Time dilation: Gravity force vs Gravitational potential

Discussion in 'Physics & Math' started by Ultron, Apr 26, 2016.

  1. Ultron Registered Senior Member

    I have question about one weird aspect of General relativity.

    Lets imagine, that we have two twins with atomic clocks. One twin stays on Earth and second twin will be transported in space module in free space without gravity. And the space module will start to rotate and the second twin will live for 1 year in rotating space modul in form of cylinder, where the centrifugal force will be equal to 1 g.

    After one year they will meet again and their atomic clocks will have the same time, because based on the general relativity they had the same time dilation on Earth surface with 1g and rotating space module with 1 g.

    But lets move to the second example. The first twin will use fictional elevator to get to the center of Earth and will stay there in fictional module floating around without gravity. The second twin will get to the space module and will have the rotation set to achieve 3 g.

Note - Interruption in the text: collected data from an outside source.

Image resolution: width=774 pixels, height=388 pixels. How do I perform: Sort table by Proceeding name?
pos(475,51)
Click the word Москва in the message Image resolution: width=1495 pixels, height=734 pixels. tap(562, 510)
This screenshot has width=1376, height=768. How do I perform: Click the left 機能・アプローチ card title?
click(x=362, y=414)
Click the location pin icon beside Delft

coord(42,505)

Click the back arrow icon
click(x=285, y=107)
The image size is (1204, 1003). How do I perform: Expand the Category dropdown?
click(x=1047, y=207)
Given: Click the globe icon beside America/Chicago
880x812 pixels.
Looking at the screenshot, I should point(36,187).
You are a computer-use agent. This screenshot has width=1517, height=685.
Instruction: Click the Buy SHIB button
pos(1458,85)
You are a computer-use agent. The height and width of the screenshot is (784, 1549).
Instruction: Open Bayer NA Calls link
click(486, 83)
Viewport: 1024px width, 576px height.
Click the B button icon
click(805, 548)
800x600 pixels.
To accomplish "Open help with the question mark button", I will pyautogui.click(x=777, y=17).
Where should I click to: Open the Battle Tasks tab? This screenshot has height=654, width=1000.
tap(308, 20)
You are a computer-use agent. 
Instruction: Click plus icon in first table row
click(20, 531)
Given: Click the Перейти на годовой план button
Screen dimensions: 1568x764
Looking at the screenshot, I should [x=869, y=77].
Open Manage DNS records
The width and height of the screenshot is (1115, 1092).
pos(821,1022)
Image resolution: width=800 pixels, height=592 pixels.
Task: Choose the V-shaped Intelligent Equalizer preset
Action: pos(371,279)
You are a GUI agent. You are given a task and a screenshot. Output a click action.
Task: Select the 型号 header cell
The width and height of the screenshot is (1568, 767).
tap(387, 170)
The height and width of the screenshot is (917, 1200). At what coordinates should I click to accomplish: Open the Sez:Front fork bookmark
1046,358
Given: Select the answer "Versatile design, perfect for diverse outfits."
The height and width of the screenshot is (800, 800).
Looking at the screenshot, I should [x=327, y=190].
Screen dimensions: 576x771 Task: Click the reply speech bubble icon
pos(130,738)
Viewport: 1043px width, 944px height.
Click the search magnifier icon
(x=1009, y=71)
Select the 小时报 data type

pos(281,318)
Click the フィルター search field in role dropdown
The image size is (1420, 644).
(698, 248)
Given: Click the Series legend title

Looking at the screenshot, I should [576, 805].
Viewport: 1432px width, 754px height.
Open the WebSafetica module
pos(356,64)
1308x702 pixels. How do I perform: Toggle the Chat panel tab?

    After one year they will meet again and their atomic clocks will have the same time, because based on the general relativity they had the same time dilation in Earth center with 0 g and rotating space module with centrifugal force 3 g.

    Sounds weird? Yea, it sounds definitely weird for me, but what I know, this is the current interpretation of equotations of GR meaning that time dilation on Earth is not related to force of gravity, but to gravitational potential. Meaning that the time dilation in center of Earth is bigger than time dilation on surface. This is pure theory, because while time dilation was confirmed for surface of Earth and above it, it was never confirmed for situations below surface and unfortunately it is practically impossible to check it experimentally.

    What is your view on it? Im I right with the example?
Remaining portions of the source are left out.